Dataset entries:
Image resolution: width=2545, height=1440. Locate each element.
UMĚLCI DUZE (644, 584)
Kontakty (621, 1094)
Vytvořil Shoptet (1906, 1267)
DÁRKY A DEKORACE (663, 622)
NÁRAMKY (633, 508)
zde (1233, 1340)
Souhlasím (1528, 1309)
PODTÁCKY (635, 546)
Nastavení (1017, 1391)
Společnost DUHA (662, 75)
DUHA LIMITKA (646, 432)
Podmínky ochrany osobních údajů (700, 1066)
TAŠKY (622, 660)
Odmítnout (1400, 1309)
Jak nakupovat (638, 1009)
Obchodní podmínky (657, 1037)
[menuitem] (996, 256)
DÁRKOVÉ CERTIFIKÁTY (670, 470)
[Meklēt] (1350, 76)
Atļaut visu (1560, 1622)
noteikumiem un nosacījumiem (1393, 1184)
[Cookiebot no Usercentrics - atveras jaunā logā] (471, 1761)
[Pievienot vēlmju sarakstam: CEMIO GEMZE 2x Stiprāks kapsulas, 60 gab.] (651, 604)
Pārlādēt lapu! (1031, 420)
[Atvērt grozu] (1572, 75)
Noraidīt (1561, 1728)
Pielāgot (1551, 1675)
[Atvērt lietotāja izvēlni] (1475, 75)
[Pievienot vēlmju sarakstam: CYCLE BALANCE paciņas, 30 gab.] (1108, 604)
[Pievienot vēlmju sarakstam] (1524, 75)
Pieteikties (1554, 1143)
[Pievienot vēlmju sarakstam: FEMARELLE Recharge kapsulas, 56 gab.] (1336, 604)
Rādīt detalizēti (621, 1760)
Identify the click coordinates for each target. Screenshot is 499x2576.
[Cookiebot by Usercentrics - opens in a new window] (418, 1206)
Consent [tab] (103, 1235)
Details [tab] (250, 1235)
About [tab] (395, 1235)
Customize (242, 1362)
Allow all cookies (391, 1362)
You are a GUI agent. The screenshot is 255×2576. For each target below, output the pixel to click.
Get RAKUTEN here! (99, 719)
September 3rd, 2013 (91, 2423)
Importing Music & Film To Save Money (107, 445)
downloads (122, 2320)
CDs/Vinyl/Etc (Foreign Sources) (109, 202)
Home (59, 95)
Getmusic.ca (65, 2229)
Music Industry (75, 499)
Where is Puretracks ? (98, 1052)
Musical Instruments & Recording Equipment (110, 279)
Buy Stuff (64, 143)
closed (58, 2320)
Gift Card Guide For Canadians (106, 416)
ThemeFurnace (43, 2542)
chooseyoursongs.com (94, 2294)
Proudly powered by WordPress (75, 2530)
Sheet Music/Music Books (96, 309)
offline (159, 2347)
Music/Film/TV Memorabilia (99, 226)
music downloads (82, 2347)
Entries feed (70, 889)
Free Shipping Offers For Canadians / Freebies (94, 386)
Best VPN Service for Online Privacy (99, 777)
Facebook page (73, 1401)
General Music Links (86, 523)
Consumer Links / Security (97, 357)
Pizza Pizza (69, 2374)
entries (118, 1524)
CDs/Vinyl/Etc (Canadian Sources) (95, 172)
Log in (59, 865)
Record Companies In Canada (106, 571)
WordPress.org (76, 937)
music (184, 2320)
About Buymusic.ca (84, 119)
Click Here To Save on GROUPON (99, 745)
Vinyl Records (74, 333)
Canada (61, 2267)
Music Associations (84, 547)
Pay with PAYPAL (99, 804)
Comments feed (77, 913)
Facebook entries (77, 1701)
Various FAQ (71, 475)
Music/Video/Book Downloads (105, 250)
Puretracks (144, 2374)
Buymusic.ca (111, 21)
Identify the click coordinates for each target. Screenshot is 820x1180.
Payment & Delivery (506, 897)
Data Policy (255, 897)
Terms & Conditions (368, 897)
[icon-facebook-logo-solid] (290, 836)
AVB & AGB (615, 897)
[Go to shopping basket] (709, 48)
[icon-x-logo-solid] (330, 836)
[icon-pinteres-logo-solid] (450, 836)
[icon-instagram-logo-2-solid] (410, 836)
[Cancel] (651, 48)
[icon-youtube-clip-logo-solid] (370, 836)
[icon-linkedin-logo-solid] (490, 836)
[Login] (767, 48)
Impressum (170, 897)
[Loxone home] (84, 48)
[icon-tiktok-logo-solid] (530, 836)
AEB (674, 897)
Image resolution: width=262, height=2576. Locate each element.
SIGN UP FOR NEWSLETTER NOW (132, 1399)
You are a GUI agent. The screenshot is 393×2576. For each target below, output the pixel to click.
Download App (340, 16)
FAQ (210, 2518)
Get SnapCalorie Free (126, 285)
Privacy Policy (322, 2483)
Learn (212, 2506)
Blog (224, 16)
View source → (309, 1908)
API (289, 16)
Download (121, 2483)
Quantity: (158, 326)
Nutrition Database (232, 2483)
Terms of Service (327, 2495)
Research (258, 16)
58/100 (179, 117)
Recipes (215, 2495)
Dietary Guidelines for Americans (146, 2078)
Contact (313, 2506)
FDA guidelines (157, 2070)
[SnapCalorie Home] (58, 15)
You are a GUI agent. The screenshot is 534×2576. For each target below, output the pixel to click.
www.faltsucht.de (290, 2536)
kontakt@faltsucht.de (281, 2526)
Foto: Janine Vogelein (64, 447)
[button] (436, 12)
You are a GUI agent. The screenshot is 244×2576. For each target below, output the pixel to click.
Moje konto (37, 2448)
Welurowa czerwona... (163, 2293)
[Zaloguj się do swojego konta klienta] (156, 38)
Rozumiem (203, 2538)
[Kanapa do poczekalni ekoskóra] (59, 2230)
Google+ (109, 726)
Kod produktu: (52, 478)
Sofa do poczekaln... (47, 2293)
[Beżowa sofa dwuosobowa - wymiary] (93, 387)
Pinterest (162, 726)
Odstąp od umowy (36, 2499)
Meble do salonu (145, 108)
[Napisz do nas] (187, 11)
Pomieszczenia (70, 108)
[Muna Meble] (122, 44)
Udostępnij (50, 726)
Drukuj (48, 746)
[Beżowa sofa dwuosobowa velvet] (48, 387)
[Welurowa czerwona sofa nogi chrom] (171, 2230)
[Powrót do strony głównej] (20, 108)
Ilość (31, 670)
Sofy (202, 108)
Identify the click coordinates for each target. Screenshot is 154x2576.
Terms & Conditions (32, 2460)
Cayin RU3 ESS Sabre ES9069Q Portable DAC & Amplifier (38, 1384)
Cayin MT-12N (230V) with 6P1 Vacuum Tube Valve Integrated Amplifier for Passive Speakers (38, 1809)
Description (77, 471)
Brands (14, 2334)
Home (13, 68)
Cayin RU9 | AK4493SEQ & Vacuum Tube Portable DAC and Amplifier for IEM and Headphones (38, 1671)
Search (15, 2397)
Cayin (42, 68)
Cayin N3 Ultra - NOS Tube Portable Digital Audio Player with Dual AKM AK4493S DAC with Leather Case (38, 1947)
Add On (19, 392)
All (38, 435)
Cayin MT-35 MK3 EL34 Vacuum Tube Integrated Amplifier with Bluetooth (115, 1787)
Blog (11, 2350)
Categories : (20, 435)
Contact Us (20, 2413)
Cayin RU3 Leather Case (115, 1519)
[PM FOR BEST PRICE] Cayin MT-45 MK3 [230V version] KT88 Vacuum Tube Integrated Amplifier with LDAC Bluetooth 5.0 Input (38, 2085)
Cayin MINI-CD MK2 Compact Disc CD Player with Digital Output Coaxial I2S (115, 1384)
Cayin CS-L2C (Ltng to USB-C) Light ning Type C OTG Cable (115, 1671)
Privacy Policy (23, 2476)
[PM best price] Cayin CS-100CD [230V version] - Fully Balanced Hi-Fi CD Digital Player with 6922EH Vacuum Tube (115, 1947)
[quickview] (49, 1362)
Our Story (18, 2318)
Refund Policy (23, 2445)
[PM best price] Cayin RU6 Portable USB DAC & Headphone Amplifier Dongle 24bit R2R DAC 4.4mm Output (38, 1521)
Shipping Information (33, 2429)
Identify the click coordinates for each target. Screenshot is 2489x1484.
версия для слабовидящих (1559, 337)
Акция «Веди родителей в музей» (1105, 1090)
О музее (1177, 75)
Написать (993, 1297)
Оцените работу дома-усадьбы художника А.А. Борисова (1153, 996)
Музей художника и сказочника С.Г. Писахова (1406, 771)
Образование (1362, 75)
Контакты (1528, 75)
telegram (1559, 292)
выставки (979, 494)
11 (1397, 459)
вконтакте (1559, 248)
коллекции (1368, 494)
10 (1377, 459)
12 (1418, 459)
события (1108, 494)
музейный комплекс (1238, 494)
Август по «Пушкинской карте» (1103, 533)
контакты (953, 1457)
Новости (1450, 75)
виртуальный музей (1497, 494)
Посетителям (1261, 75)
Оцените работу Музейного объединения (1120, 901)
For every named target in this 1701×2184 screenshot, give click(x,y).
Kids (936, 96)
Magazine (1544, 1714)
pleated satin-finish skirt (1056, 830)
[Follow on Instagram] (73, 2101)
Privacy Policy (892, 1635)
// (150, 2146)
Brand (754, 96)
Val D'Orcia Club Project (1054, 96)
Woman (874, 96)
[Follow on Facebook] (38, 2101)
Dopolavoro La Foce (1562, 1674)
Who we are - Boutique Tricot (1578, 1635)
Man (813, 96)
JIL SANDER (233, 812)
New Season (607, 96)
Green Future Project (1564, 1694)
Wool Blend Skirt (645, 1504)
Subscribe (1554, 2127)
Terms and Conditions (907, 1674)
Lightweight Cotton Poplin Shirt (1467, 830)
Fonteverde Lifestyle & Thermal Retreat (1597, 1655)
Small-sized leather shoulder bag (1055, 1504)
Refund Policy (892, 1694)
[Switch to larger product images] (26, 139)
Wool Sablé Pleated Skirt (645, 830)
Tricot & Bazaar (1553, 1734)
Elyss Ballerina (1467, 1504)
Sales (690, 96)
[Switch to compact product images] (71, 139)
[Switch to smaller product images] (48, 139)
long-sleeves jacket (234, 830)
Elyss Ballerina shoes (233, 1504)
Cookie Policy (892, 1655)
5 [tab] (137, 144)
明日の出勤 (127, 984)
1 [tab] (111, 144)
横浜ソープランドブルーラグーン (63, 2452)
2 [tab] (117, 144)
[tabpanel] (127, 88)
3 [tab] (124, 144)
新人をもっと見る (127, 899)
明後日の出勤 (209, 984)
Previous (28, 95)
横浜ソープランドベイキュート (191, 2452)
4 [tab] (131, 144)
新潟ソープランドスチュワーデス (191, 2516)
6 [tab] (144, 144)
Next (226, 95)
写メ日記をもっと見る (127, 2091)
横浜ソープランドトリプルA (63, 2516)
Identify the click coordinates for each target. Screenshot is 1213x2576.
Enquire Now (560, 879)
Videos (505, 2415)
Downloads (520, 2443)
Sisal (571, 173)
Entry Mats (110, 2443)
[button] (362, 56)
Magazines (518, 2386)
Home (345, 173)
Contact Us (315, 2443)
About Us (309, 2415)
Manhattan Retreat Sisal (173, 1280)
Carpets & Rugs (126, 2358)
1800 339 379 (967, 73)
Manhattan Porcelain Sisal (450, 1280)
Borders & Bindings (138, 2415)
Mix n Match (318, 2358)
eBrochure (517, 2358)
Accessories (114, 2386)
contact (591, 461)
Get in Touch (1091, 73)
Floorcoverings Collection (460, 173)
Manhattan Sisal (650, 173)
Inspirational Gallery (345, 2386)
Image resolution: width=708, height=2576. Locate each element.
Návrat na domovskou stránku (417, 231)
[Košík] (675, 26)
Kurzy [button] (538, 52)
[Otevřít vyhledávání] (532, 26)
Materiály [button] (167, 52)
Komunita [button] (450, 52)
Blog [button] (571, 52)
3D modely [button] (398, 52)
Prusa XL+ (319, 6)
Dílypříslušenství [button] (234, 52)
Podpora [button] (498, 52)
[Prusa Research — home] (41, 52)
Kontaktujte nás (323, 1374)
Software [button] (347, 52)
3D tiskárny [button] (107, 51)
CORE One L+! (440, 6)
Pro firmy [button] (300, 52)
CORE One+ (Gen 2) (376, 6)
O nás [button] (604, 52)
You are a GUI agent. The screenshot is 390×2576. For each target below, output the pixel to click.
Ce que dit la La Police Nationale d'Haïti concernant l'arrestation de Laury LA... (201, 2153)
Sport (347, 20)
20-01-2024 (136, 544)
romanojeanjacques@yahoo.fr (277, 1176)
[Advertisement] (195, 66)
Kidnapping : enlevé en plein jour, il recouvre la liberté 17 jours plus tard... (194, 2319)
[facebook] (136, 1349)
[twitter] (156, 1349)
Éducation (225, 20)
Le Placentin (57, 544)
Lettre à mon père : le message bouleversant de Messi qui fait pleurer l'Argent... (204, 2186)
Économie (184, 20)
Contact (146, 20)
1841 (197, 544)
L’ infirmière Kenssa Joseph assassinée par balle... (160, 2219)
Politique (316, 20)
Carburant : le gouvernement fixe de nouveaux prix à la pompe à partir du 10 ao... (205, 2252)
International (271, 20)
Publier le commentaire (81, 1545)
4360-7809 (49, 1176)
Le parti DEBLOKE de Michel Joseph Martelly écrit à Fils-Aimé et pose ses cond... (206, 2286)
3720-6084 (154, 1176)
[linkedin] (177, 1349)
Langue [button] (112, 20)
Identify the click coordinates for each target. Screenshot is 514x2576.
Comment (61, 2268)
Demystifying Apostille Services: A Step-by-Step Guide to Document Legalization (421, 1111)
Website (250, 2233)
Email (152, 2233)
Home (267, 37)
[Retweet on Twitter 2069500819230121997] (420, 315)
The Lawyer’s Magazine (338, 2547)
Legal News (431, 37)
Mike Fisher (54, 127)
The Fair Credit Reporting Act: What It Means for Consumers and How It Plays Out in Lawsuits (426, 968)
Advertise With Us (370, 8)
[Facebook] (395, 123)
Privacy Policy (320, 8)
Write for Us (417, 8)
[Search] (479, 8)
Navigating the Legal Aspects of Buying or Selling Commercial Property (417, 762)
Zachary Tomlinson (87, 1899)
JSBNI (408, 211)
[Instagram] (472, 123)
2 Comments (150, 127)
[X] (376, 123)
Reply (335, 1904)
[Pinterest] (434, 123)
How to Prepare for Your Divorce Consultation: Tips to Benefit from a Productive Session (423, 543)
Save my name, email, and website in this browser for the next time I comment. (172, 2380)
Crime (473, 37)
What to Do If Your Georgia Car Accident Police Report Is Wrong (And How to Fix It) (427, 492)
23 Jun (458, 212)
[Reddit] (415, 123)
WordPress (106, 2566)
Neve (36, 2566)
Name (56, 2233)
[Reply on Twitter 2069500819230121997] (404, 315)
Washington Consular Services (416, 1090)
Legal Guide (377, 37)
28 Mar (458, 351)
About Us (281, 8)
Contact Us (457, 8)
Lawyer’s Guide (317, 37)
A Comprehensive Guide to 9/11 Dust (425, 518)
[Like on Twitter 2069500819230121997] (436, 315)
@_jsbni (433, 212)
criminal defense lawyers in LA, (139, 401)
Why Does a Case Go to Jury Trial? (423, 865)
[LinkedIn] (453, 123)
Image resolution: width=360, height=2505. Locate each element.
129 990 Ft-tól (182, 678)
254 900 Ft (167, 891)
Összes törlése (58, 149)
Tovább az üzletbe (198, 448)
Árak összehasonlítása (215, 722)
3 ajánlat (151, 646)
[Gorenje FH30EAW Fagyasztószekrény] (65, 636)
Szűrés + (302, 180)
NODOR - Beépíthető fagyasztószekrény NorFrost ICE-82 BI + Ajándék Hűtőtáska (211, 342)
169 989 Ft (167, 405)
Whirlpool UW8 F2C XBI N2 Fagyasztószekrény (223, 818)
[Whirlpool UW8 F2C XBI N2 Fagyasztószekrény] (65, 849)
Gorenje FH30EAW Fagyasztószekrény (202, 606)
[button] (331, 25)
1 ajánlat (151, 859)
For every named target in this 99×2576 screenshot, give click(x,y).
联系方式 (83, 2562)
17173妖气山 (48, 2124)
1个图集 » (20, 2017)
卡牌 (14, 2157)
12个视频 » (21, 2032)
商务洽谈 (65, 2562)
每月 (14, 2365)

**What you have to do:**
The lines needed are the ones from the first line of the entries through the line that contains "noteikumiem un nosacījumiem (1393, 1184)", given again without any change.

**Task response:**
Image resolution: width=2545, height=1440. Locate each element.
UMĚLCI DUZE (644, 584)
Kontakty (621, 1094)
Vytvořil Shoptet (1906, 1267)
DÁRKY A DEKORACE (663, 622)
NÁRAMKY (633, 508)
zde (1233, 1340)
Souhlasím (1528, 1309)
PODTÁCKY (635, 546)
Nastavení (1017, 1391)
Společnost DUHA (662, 75)
DUHA LIMITKA (646, 432)
Podmínky ochrany osobních údajů (700, 1066)
TAŠKY (622, 660)
Odmítnout (1400, 1309)
Jak nakupovat (638, 1009)
Obchodní podmínky (657, 1037)
[menuitem] (996, 256)
DÁRKOVÉ CERTIFIKÁTY (670, 470)
[Meklēt] (1350, 76)
Atļaut visu (1560, 1622)
noteikumiem un nosacījumiem (1393, 1184)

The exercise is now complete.